Dataset entries:
☆ ☆ ☆ ☆ ☆ ☆ ☆

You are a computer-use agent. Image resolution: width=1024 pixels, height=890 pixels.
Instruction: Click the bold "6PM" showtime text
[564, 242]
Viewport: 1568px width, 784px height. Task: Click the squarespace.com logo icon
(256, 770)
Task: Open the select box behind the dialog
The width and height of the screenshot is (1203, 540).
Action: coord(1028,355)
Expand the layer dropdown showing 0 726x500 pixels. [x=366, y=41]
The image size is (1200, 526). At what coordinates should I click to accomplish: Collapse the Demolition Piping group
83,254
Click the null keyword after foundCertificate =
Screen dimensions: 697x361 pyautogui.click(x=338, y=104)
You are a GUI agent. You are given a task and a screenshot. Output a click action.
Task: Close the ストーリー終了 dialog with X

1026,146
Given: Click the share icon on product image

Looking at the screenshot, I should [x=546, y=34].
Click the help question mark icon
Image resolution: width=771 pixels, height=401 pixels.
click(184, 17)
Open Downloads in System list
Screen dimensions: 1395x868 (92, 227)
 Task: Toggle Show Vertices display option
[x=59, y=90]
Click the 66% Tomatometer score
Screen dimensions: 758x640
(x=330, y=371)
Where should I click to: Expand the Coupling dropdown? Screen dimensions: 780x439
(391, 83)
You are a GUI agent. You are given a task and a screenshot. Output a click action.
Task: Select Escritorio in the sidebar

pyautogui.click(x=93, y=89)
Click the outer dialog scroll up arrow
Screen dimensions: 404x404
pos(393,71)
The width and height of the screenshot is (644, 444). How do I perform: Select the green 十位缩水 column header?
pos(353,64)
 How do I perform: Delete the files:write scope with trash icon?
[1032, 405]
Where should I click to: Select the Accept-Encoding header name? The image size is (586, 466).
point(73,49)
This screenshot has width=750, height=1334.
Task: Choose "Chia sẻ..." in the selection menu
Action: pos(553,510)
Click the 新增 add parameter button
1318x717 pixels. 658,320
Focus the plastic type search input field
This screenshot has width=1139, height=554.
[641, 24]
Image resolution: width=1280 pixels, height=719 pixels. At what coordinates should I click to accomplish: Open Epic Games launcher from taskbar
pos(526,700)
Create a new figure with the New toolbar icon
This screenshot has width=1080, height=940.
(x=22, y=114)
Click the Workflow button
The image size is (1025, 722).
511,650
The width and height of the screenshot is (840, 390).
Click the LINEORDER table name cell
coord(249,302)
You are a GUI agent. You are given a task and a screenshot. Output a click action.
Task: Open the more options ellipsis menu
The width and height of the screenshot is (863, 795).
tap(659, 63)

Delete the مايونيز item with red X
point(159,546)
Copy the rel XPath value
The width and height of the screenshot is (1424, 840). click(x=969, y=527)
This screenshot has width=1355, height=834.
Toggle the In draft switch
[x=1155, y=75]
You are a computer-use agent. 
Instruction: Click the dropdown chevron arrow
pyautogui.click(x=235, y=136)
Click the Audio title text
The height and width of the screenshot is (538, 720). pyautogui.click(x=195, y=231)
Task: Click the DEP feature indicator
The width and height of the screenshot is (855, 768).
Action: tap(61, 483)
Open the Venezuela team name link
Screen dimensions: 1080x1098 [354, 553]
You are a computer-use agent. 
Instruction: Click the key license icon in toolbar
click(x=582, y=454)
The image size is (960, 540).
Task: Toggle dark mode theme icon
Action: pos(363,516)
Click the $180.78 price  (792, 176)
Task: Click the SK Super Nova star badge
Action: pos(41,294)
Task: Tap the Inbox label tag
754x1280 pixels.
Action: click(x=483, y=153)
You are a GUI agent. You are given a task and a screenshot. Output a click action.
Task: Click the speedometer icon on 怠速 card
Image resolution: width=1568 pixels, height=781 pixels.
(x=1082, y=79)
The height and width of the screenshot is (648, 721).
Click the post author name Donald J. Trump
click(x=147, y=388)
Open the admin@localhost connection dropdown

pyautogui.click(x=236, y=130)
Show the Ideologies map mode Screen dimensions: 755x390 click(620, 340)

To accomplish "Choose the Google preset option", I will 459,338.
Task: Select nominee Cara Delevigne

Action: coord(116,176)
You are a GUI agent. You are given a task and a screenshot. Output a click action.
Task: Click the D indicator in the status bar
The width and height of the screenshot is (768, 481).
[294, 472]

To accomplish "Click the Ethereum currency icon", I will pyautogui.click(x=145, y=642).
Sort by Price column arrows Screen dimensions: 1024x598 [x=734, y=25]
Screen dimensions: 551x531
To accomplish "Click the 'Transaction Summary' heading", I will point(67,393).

☆ ☆ ☆ ☆ ☆ ☆ ☆

= Action item =
Reproduce the data in full, precisely as given.

= Answer to the problem =
You are a computer-use agent. Image resolution: width=1024 pixels, height=890 pixels.
Instruction: Click the bold "6PM" showtime text
[564, 242]
Viewport: 1568px width, 784px height. Task: Click the squarespace.com logo icon
(256, 770)
Task: Open the select box behind the dialog
The width and height of the screenshot is (1203, 540).
Action: coord(1028,355)
Expand the layer dropdown showing 0 726x500 pixels. [x=366, y=41]
The image size is (1200, 526). At what coordinates should I click to accomplish: Collapse the Demolition Piping group
83,254
Click the null keyword after foundCertificate =
Screen dimensions: 697x361 pyautogui.click(x=338, y=104)
You are a GUI agent. You are given a task and a screenshot. Output a click action.
Task: Close the ストーリー終了 dialog with X

1026,146
Given: Click the share icon on product image

Looking at the screenshot, I should [x=546, y=34].
Click the help question mark icon
Image resolution: width=771 pixels, height=401 pixels.
click(184, 17)
Open Downloads in System list
Screen dimensions: 1395x868 (92, 227)
 Task: Toggle Show Vertices display option
[x=59, y=90]
Click the 66% Tomatometer score
Screen dimensions: 758x640
(x=330, y=371)
Where should I click to: Expand the Coupling dropdown? Screen dimensions: 780x439
(391, 83)
You are a GUI agent. You are given a task and a screenshot. Output a click action.
Task: Select Escritorio in the sidebar

pyautogui.click(x=93, y=89)
Click the outer dialog scroll up arrow
Screen dimensions: 404x404
pos(393,71)
The width and height of the screenshot is (644, 444). How do I perform: Select the green 十位缩水 column header?
pos(353,64)
 How do I perform: Delete the files:write scope with trash icon?
[1032, 405]
Where should I click to: Select the Accept-Encoding header name? The image size is (586, 466).
point(73,49)
This screenshot has width=750, height=1334.
Task: Choose "Chia sẻ..." in the selection menu
Action: pos(553,510)
Click the 新增 add parameter button
1318x717 pixels. 658,320
Focus the plastic type search input field
This screenshot has width=1139, height=554.
[641, 24]
Image resolution: width=1280 pixels, height=719 pixels. At what coordinates should I click to accomplish: Open Epic Games launcher from taskbar
pos(526,700)
Create a new figure with the New toolbar icon
This screenshot has width=1080, height=940.
(x=22, y=114)
Click the Workflow button
The image size is (1025, 722).
511,650
The width and height of the screenshot is (840, 390).
Click the LINEORDER table name cell
coord(249,302)
You are a GUI agent. You are given a task and a screenshot. Output a click action.
Task: Open the more options ellipsis menu
The width and height of the screenshot is (863, 795).
tap(659, 63)

Delete the مايونيز item with red X
point(159,546)
Copy the rel XPath value
The width and height of the screenshot is (1424, 840). click(x=969, y=527)
This screenshot has width=1355, height=834.
Toggle the In draft switch
[x=1155, y=75]
You are a computer-use agent. 
Instruction: Click the dropdown chevron arrow
pyautogui.click(x=235, y=136)
Click the Audio title text
The height and width of the screenshot is (538, 720). pyautogui.click(x=195, y=231)
Task: Click the DEP feature indicator
The width and height of the screenshot is (855, 768).
Action: tap(61, 483)
Open the Venezuela team name link
Screen dimensions: 1080x1098 [354, 553]
You are a computer-use agent. 
Instruction: Click the key license icon in toolbar
click(x=582, y=454)
The image size is (960, 540).
Task: Toggle dark mode theme icon
Action: pos(363,516)
Click the $180.78 price  (792, 176)
Task: Click the SK Super Nova star badge
Action: pos(41,294)
Task: Tap the Inbox label tag
754x1280 pixels.
Action: click(x=483, y=153)
You are a GUI agent. You are given a task and a screenshot. Output a click action.
Task: Click the speedometer icon on 怠速 card
Image resolution: width=1568 pixels, height=781 pixels.
(x=1082, y=79)
The height and width of the screenshot is (648, 721).
Click the post author name Donald J. Trump
click(x=147, y=388)
Open the admin@localhost connection dropdown

pyautogui.click(x=236, y=130)
Show the Ideologies map mode Screen dimensions: 755x390 click(620, 340)

To accomplish "Choose the Google preset option", I will 459,338.
Task: Select nominee Cara Delevigne

Action: coord(116,176)
You are a GUI agent. You are given a task and a screenshot. Output a click action.
Task: Click the D indicator in the status bar
The width and height of the screenshot is (768, 481).
[294, 472]

To accomplish "Click the Ethereum currency icon", I will pyautogui.click(x=145, y=642).
Sort by Price column arrows Screen dimensions: 1024x598 [x=734, y=25]
Screen dimensions: 551x531
To accomplish "Click the 'Transaction Summary' heading", I will point(67,393).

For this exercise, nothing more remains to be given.